*Task input:*

::::

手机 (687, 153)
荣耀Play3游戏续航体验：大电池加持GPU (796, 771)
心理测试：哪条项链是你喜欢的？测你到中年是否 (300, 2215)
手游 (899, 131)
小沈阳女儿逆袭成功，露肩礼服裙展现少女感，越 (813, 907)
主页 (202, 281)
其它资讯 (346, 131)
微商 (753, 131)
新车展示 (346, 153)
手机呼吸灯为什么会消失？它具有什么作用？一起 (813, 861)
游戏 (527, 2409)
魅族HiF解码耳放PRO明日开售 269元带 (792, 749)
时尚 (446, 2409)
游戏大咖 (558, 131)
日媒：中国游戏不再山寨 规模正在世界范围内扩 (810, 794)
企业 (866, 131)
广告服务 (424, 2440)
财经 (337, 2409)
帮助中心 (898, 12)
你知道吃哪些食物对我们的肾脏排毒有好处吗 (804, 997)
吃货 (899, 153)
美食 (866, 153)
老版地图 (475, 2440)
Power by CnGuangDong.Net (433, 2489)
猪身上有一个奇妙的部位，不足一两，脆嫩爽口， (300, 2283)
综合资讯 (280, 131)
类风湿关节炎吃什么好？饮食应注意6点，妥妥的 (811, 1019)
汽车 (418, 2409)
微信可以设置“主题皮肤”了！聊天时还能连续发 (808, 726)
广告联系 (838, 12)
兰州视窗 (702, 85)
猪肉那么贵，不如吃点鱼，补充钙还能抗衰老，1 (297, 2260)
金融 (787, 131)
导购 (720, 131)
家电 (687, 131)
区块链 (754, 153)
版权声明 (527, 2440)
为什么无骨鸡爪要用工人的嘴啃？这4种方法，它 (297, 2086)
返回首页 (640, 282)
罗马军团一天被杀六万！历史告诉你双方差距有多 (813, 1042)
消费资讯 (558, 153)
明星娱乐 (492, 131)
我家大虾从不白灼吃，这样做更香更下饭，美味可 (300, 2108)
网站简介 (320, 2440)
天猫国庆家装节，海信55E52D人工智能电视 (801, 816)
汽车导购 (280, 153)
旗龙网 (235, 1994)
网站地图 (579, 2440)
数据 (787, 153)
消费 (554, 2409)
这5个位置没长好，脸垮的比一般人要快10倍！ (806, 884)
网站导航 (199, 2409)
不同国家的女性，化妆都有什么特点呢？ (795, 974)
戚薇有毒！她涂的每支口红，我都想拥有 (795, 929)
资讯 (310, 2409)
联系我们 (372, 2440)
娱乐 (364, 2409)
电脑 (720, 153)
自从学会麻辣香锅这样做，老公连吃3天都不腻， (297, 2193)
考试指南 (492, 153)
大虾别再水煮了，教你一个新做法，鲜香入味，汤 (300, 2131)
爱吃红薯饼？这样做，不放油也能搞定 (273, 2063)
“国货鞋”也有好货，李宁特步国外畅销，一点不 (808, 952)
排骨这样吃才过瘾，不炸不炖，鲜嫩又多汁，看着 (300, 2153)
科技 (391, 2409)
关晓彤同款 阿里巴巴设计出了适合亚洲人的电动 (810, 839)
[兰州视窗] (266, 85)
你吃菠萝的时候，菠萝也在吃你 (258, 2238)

::::

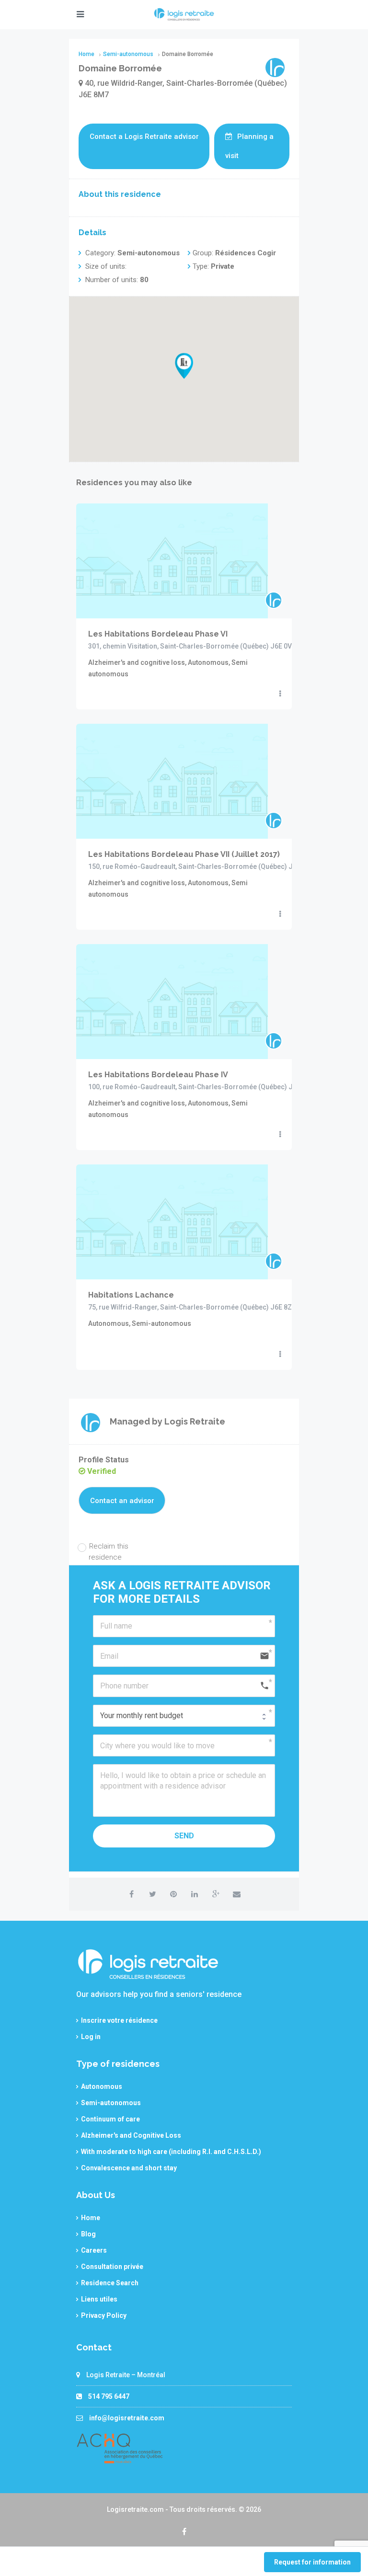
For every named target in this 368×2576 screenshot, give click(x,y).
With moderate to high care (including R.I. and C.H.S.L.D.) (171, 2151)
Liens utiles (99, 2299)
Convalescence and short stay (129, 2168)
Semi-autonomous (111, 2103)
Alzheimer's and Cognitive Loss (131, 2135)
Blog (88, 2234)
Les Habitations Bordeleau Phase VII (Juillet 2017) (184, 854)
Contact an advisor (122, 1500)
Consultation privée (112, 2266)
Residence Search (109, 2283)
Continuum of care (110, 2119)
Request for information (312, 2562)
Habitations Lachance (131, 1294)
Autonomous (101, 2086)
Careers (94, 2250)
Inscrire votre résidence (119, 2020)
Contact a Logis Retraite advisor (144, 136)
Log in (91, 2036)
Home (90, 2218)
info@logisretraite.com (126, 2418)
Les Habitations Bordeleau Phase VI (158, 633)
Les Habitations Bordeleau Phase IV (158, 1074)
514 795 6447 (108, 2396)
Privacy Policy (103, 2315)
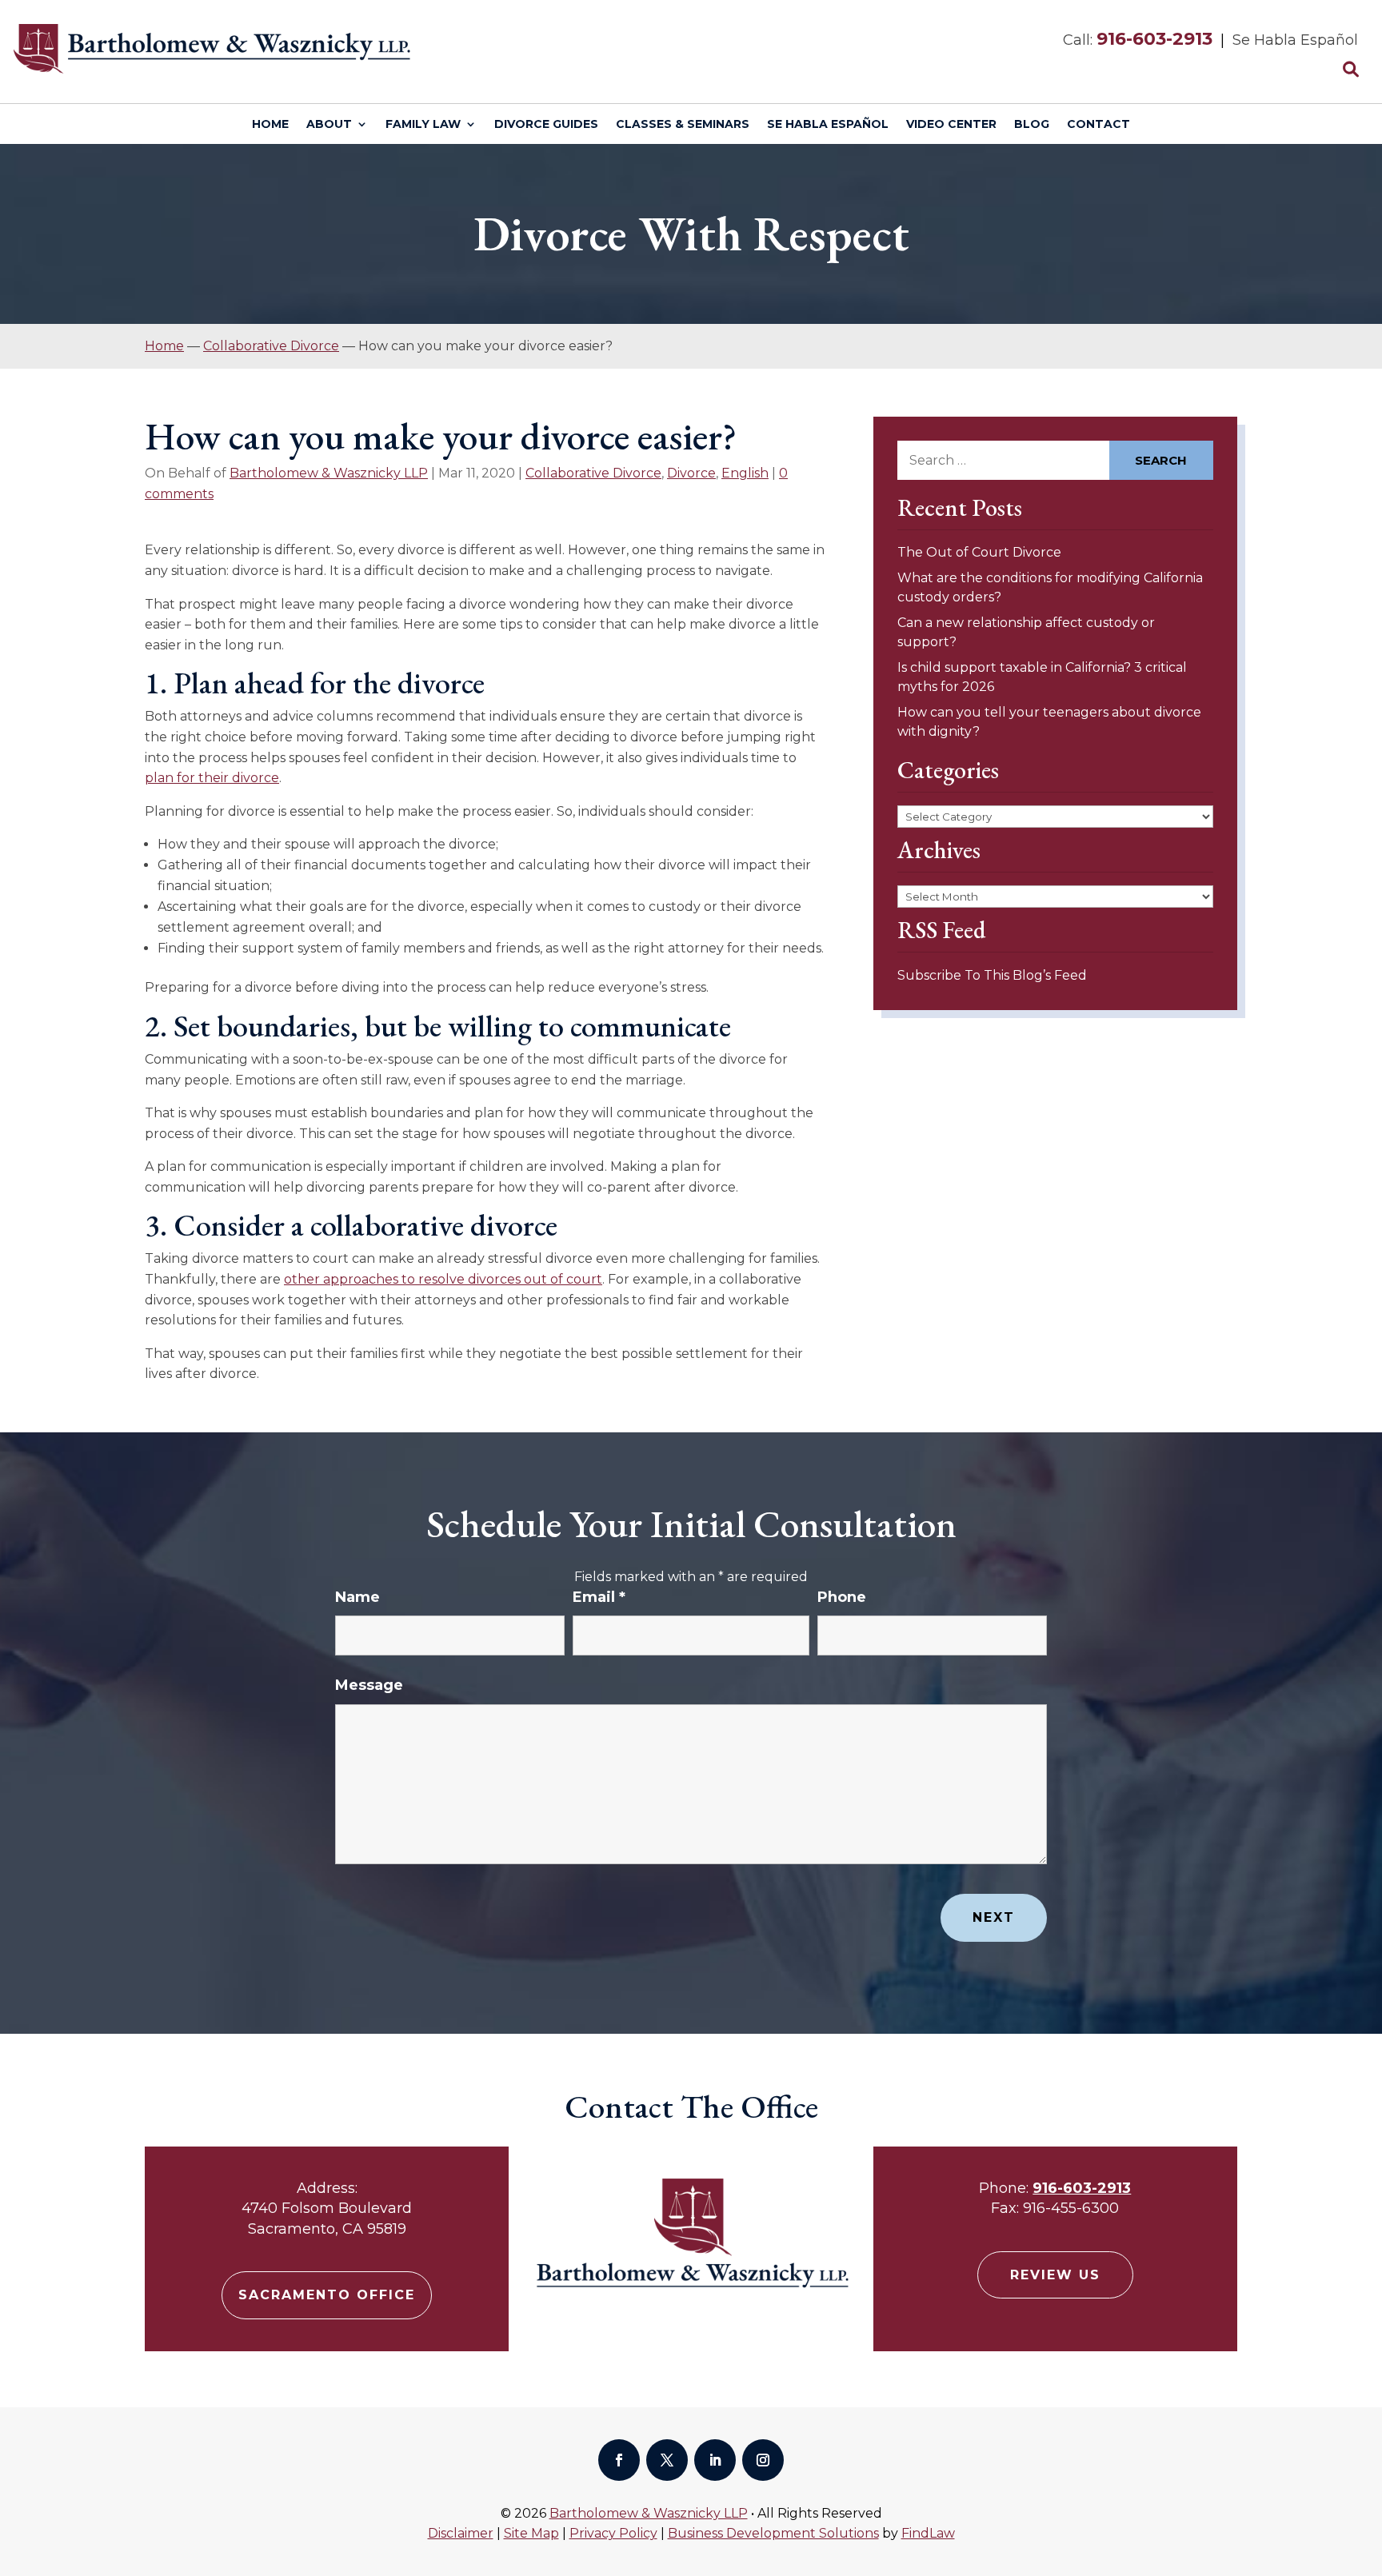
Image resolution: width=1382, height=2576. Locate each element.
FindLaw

::::

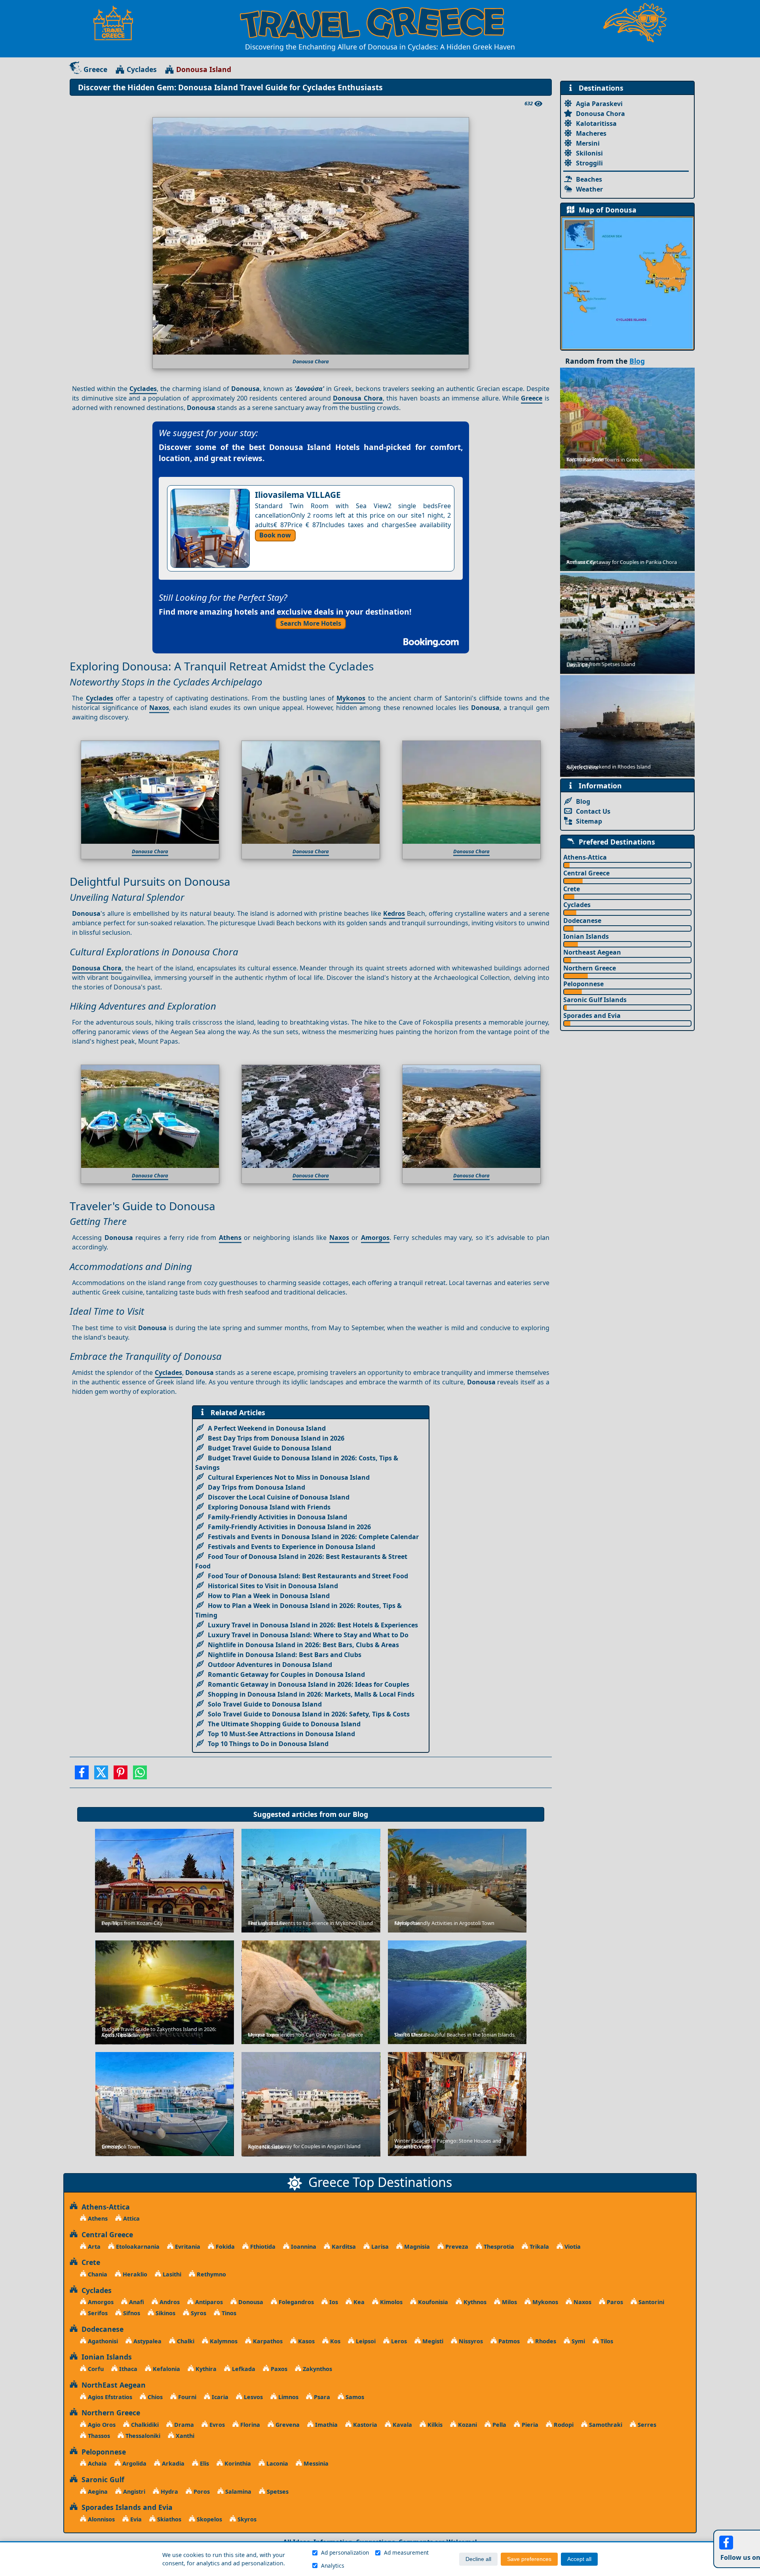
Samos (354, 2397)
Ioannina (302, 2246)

::::

*What the task asks:* Above are the entries. Output exactly the lines beginning with the line that has "汽车 (418, 2409)" and ending with the line that has "你吃菠萝的时候，菠萝也在吃你 (258, 2238)".

*Answer below:*
汽车 (418, 2409)
微信可以设置“主题皮肤”了！聊天时还能连续发 (808, 726)
广告联系 (838, 12)
兰州视窗 (702, 85)
猪肉那么贵，不如吃点鱼，补充钙还能抗衰老，1 (297, 2260)
金融 (787, 131)
导购 (720, 131)
家电 (687, 131)
区块链 (754, 153)
版权声明 (527, 2440)
为什么无骨鸡爪要用工人的嘴啃？这4种方法，它 (297, 2086)
返回首页 (640, 282)
罗马军团一天被杀六万！历史告诉你双方差距有多 (813, 1042)
消费资讯 (558, 153)
明星娱乐 (492, 131)
我家大虾从不白灼吃，这样做更香更下饭，美味可 (300, 2108)
网站简介 (320, 2440)
天猫国庆家装节，海信55E52D人工智能电视 (801, 816)
汽车导购 (280, 153)
旗龙网 (235, 1994)
网站地图 (579, 2440)
数据 (787, 153)
消费 (554, 2409)
这5个位置没长好，脸垮的比一般人要快10倍！ (806, 884)
网站导航 (199, 2409)
不同国家的女性，化妆都有什么特点呢？ (795, 974)
戚薇有毒！她涂的每支口红，我都想拥有 (795, 929)
资讯 (310, 2409)
联系我们 (372, 2440)
娱乐 (364, 2409)
电脑 (720, 153)
自从学会麻辣香锅这样做，老公连吃3天都不腻， (297, 2193)
考试指南 (492, 153)
大虾别再水煮了，教你一个新做法，鲜香入味，汤 (300, 2131)
爱吃红薯饼？这样做，不放油也能搞定 (273, 2063)
“国货鞋”也有好货，李宁特步国外畅销，一点不 (808, 952)
排骨这样吃才过瘾，不炸不炖，鲜嫩又多汁，看着 (300, 2153)
科技 (391, 2409)
关晓彤同款 阿里巴巴设计出了适合亚洲人的电动 (810, 839)
[兰州视窗] (266, 85)
你吃菠萝的时候，菠萝也在吃你 (258, 2238)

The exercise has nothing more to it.